Hi,
I found out one problem of using "spark.driver.userClassPathFirst" and
SPARK_CLASSPATH in spark-env.sh on Standalone environment, and want to confirm
this in fact has no good solution.
We are running Spark 1.5.2 in standalone mode on a cluster. Since the cluster
doesn't have the direct internet access, so we always add additional common
jars in the SPARK_CLASSPATH of spark-env.sh file, so they are available in the
Spark client and executor by default, like "spark-avro,
spark-cassandra-connector, commons-csv, spark-csv" etc.

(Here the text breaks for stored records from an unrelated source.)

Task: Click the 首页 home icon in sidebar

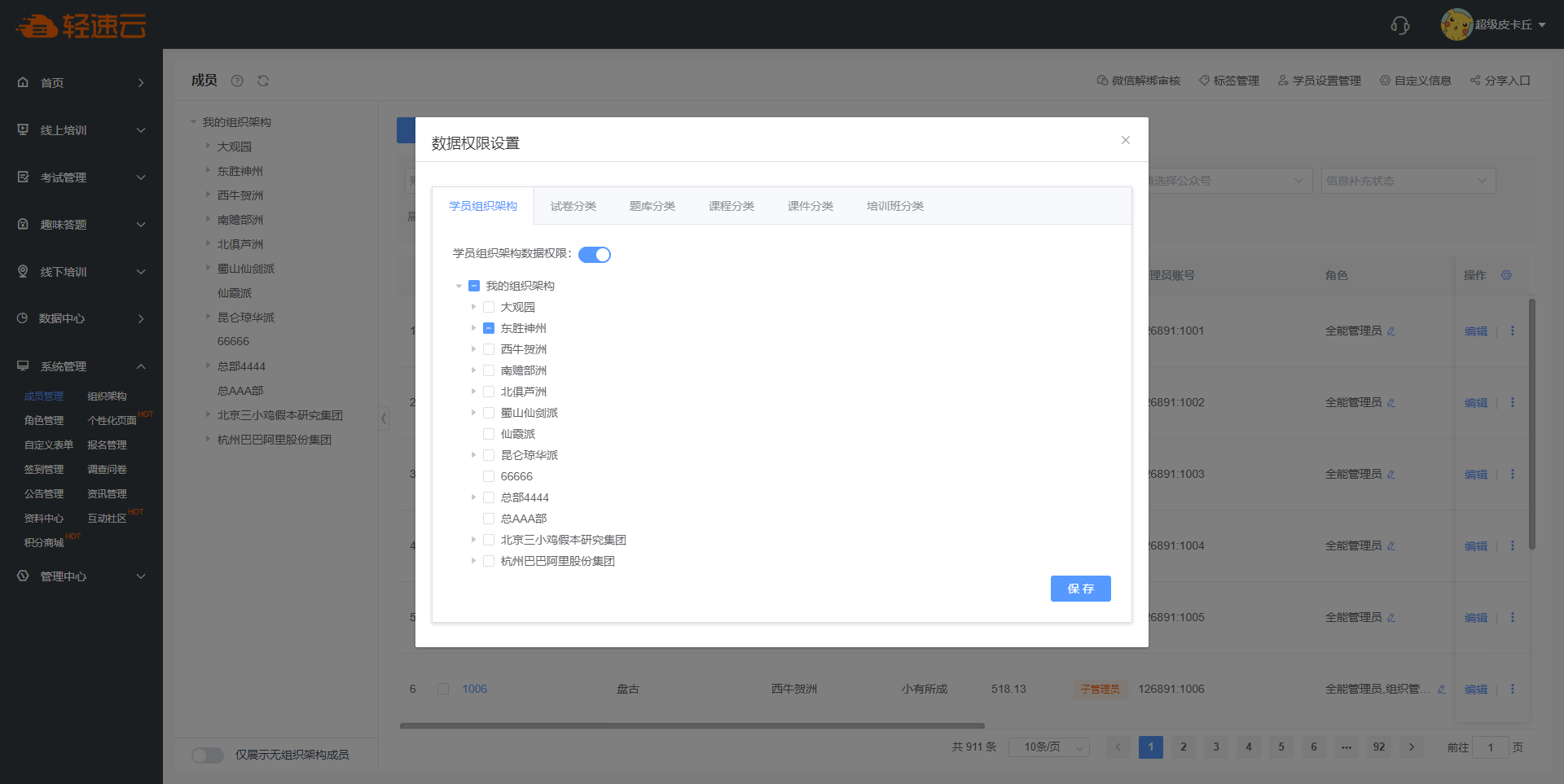Action: (23, 82)
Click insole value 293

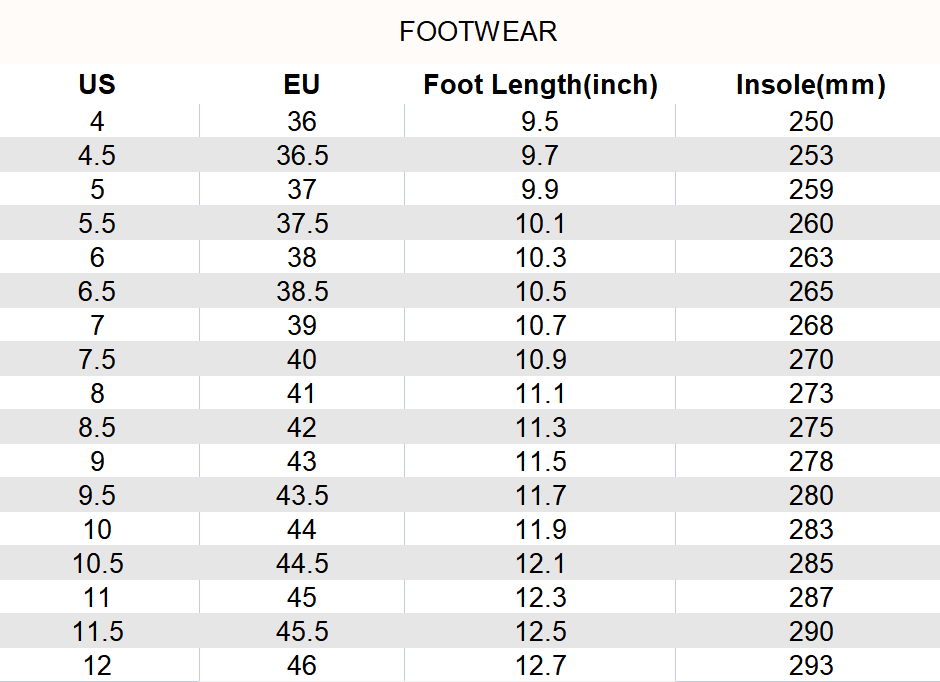coord(811,666)
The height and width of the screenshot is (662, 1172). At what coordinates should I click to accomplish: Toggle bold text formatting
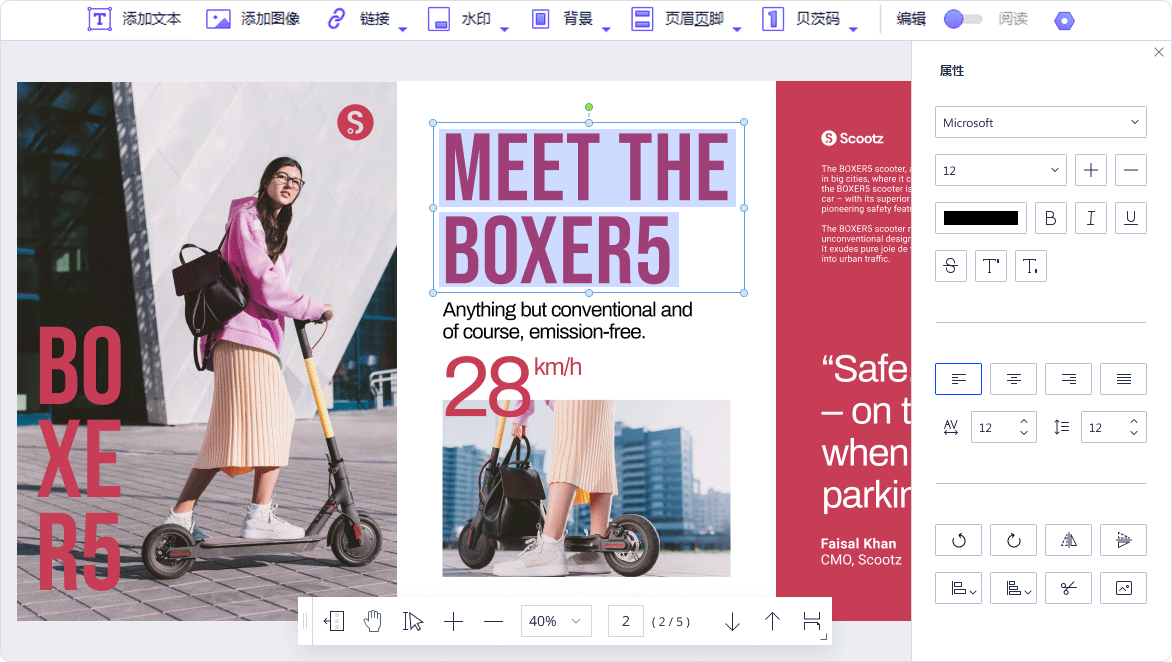(x=1050, y=218)
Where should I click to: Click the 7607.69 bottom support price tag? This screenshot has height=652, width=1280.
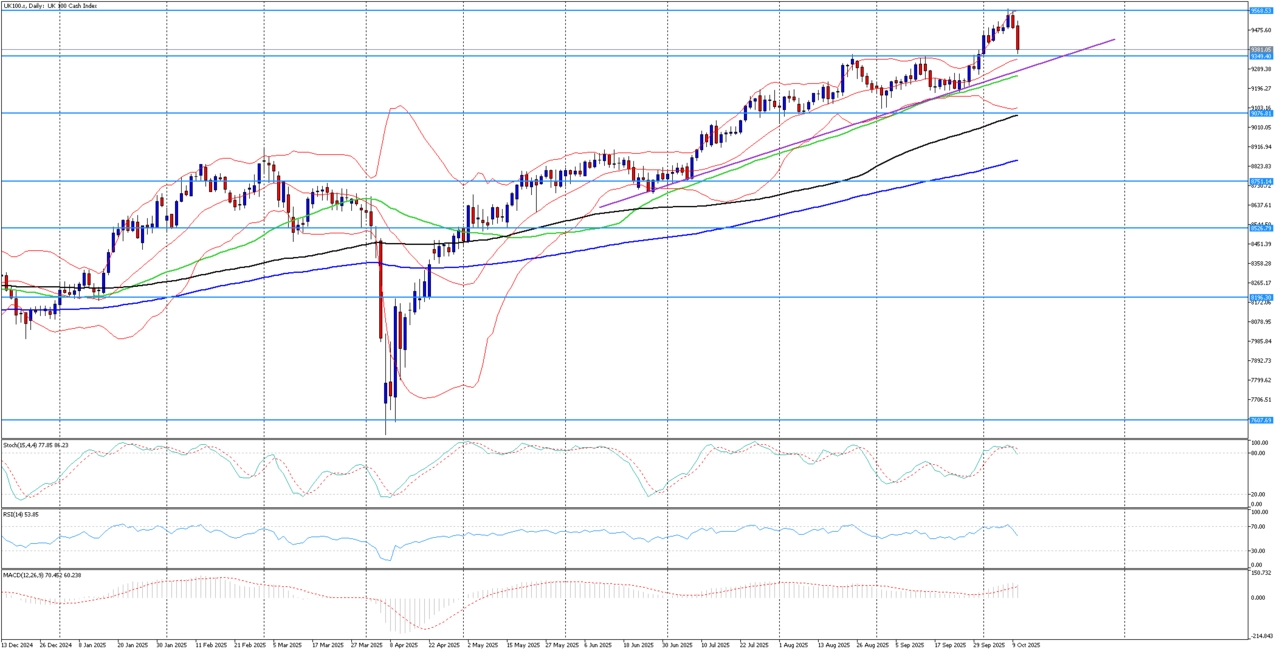[x=1260, y=420]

We pick these jars carefully, so they all works fine with Spark 1.5.2 version,
without any issue.
But the problem comes when any user want to use Spark shell with their own
jars, and these jars contains compatible issue with above jars, we got a
problem on the driver side.
The user will start the spark shell in the following way as I suggested:
/opt/spark/bin/spark-shell ..................... --conf
spark.driver.userClassPathFirst=true --conf
spark.executor.userClassPathFirst=true
But this still will get "java.lang.NoSuchMethodError" error, which I understand
the reason due to version mismatch.
What I don't understand is on the driver end, if I check the driver JVM command:
ps -ef | grep spark
I can clearly see the processing of the spark shell as this way:
/opt/java8/bin/java -cp
all_jars_specified_in_SPARK_CLASSPATH:all_jars_under_opt_spark_lib --conf
spark.executor.userClassPathFirst=true --conf
spark.driver.userClassPathFirst=true --jars end_user_supply_jars spark-shell
If spark-shell (or the driver) run in the JVM in the above way, what is the
point of configuration of "spark.driver.userClassPathFirst"? There is no way
driver can control the classpath, allow end user supply jar through "--jars" to
override any spark jars.
Am I misunderstand the meaning of "spark.driver.userClassPathFirst", or it is
not possible to overwrite any class in /opt/spark/lib and SPARK_CLASSPATH? Then
what is the usage of "spark.driver.userClassPathFirst" for?
Yong